Desembargador aposentado detalha a defesa de Rosinha
“Essa decisão que cassou Rosinha foi um lamentável equívoco do Judicário. A juíza (Grácia Cristina Moreira do Rosário) assinou algo que ela não poderia assinar, no ofício encaminhado ao presidente da Câmara Nelson Nahim, no que se refere ao acréscimo do afastamento do afastamento da prefeita Rosinha. Ela deveria ter se atido ao envio apenas da cópia da sentença”. Em ligação feita ao blogueiro, foi o que informou o desembargador aposentado Francisco de Assis Pessanha, pai do procurador municipal homônimo e consultor do escritório de defesa de Rosinha.

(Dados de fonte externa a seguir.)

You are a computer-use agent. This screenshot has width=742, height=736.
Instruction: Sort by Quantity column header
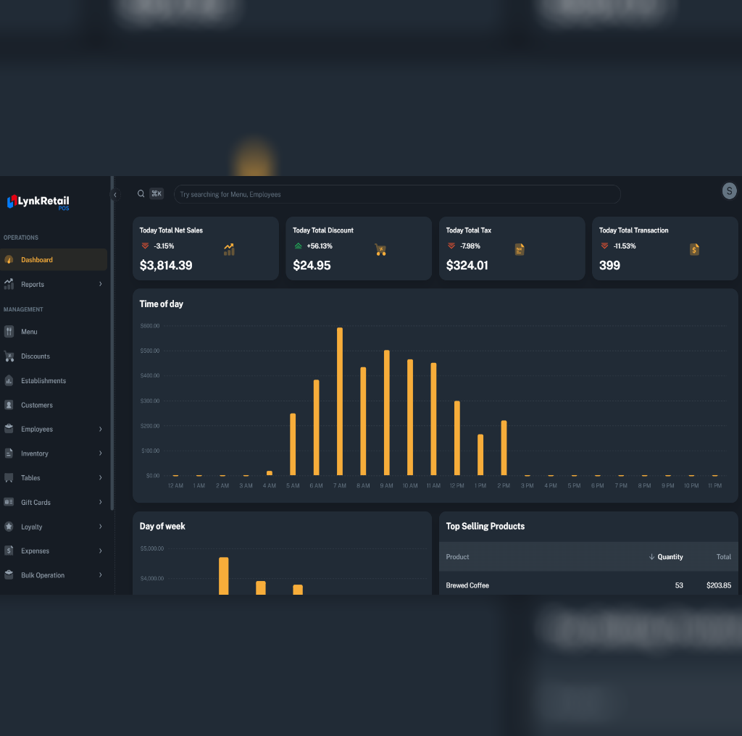(666, 557)
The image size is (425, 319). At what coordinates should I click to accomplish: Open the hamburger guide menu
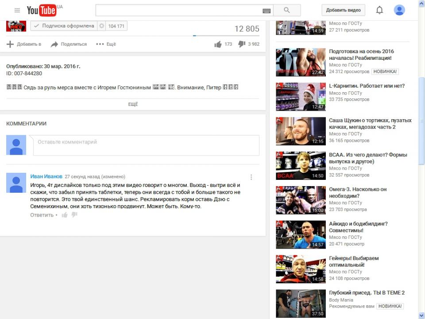point(17,10)
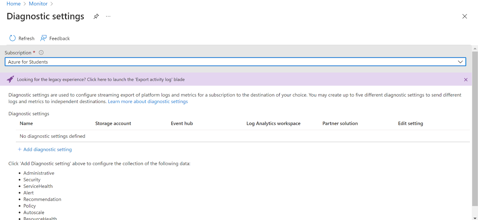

Segundo explicou Francisco, a decisão anterior do Tribunal Regional Eleitoral (TRE) que gerou a cassação de Rosinha em 28 de junho de 2010, foi fruto de duas ações que foram apensadas: uma de investigação judicial eleitoral (Aije) e outra de impugnação de mandato eletivo (Aime):
— A partir de recurso ao Tribunal Superior Eleitoral (TSE), a sentença única foi desfeita e demembraram-se os dois processos. O que foi julgado hoje pela juíza de Campos foi a Aije, que não poderia gerar o afastamento da prefeita, porque não é regida pela nova lei 135 (do Ficha Limpa), mas pela 64/90, que estava em vigor no fato gerador. De acordo com ela, o prazo de três anos para sua aplicação se expira em 5 de outubro próximo. Além de inexequível pela questão do tempo, ela não poderia gerar a cassação.

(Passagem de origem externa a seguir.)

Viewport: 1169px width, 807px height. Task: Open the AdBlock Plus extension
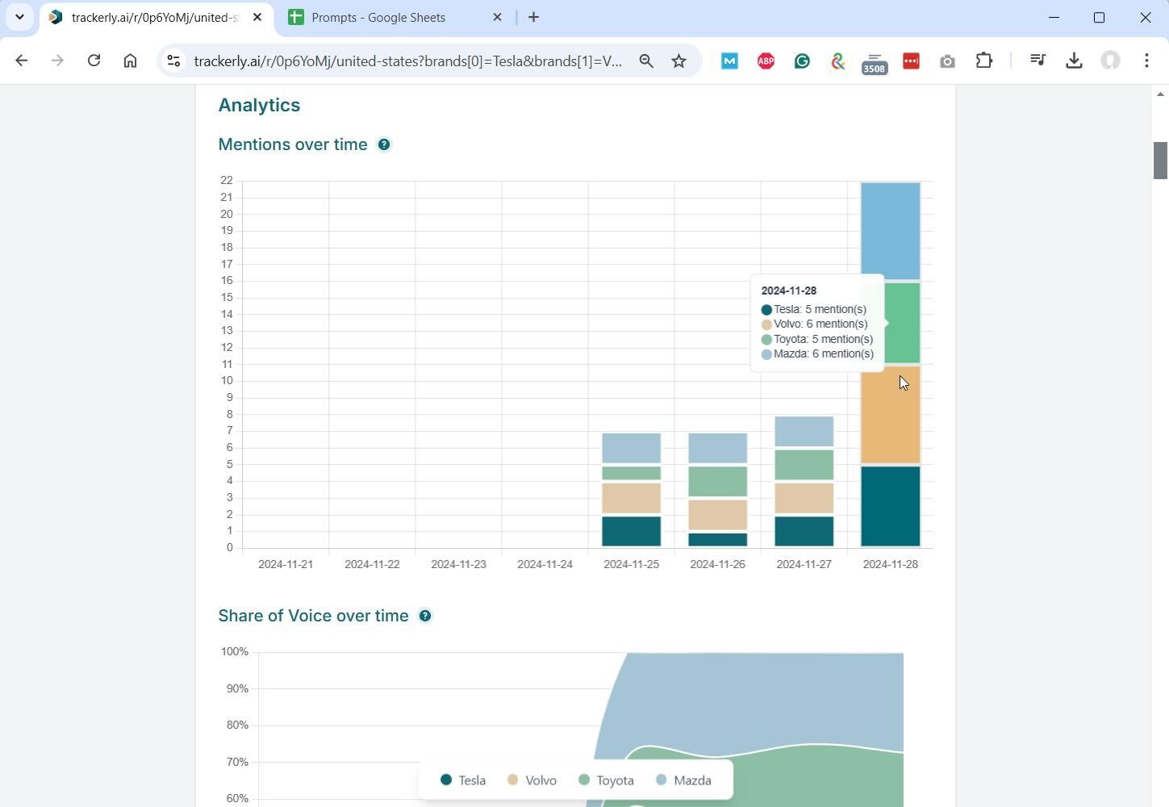pos(765,61)
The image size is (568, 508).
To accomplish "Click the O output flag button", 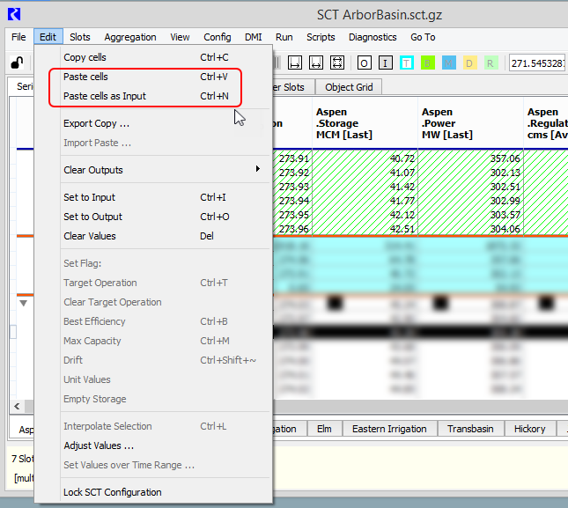I will tap(364, 63).

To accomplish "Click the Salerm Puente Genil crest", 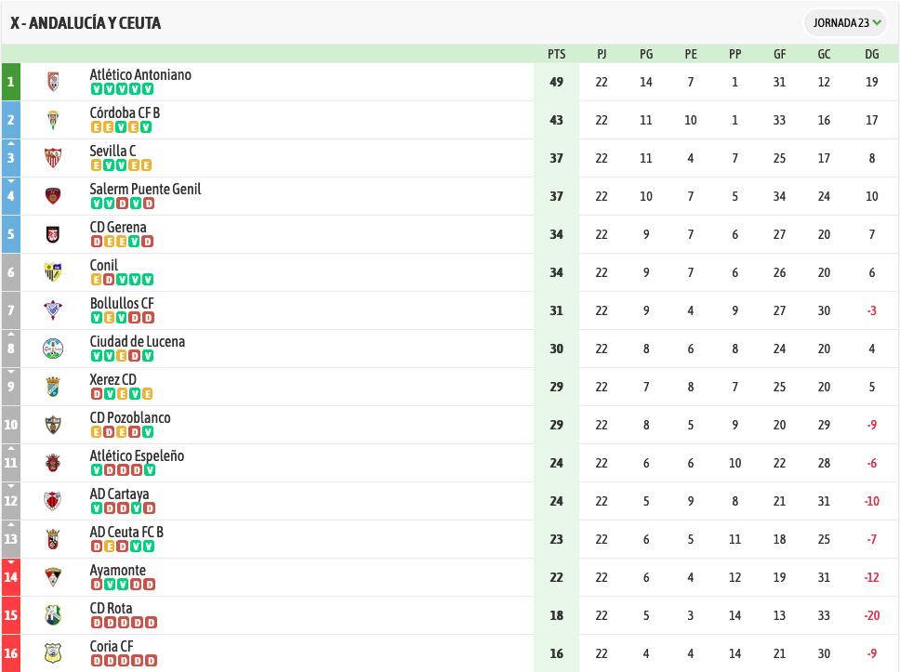I will click(x=53, y=196).
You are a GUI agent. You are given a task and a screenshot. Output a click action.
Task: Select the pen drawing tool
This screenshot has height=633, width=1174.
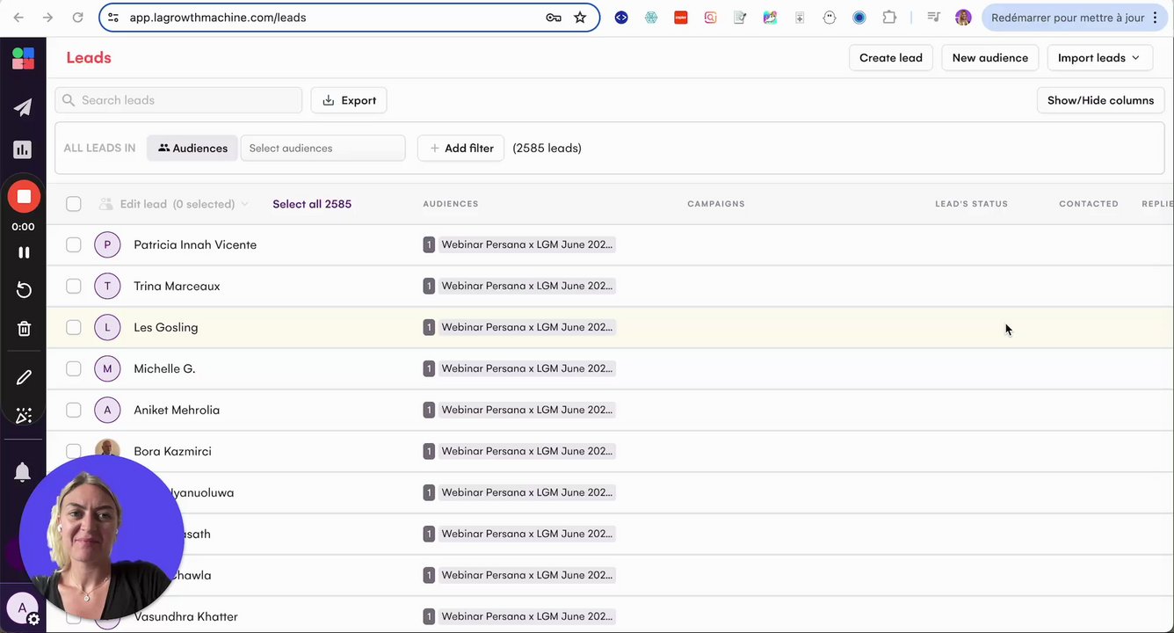tap(24, 377)
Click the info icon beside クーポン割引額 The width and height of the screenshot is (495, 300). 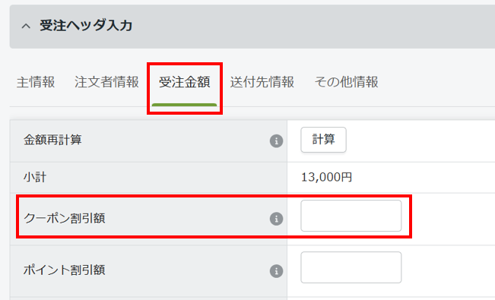[276, 219]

De acordo com o desembargador aposentado e assessor da defesa de Rosinha, a ação que poderia gerar a cassação da prefeita seria a outra ação, a Aime, que está em curso no TSE. Mesmo que este Tribunal a condene, ele afirmou que ainda caberia recurso ao Supremo Tribunal Federal (STF), por se tratar de questão constitucional.
Quanto ao afastamento de Rosinha por decisão da Justiça Eleitoral de Campos, cujo cumprimento até amanhã já foi garantido aqui pelo TRE, este Tribunal deve receber amanhã o recurso da defesa, segundo também informou Francisco.